John Clarke, former major organizer of the Ontario Coalition Against Poverty (OCAP), recently posted on Facebook the following:
I see voices raised to the effect that massive rallies aren’t enough to force Western leaders to stay the hand of the Israeli killing machine. In my view, this is a consideration that must be taken seriously but it’s necessary to think through how to advance it.Certainly support for Israel is a strategic priority and the systems that are devoted to this must be challenged and disrupted if we are to prevail. However, I’d make two points. Firstly, let’s properly and fully acknowledge the huge importance of having so many people ready to come onto the streets in solidarity with the Palestinians. This is an enormous gain and a precious resource we can build upon.Secondly, more disruptive approaches are needed but they will fall far short if they are simply the defiant gestures of a disconnected handful. We are seeing train stations occupied in the UK. In Australia and the US, Israeli shipping lines are being targeted. Significant sized office occupations have taken place in Canada.The point is to take the growing sense of anger and build confidence. A fighting mass movement is needed and the prospects for building it are enormously promising at the present time.

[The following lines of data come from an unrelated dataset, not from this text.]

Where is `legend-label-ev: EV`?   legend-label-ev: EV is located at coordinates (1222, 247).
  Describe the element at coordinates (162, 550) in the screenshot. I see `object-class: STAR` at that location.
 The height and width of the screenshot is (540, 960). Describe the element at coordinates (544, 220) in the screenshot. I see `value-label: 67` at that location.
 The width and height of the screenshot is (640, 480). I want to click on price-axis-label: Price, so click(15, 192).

I have a couple of comments to make on the above, one negative and the other positive. To claim, as Clarke does, that
Firstly, let’s properly and fully acknowledge the huge importance of having so many people ready to come onto the streets in solidarity with the Palestinians. This is an enormous gain and a precious resource we can build upon.
is, I believe, an exaggeration. There were many people protesting against the murder of George Floyd, and yet the movement towards the abolition of the police and defunding the police petered out. Protests in themselves should not be seen as “an enormous gain” unless they can be sustained or unless their results can form the basis for further, cumulative results.
However, on the positive side, such mass protests do have the potential to form ” precious resource we can build upon.” The refusal of some workers and unions to ship material to Israel, for example, if it can be linked to such protests and be linked across countries, can indeed form a threat to both Israel’s efforts and to the oppressive actions of the United States and Canadian governments (and other capitalist governments).
When political issues such as the current genocide in Gaza and the West Bank are linked to the daily life of producing and maintaining our lives that there arises a greater potential for permanent advances towards the abolition of the class power of employers and oppressive policies of governments that express their interests.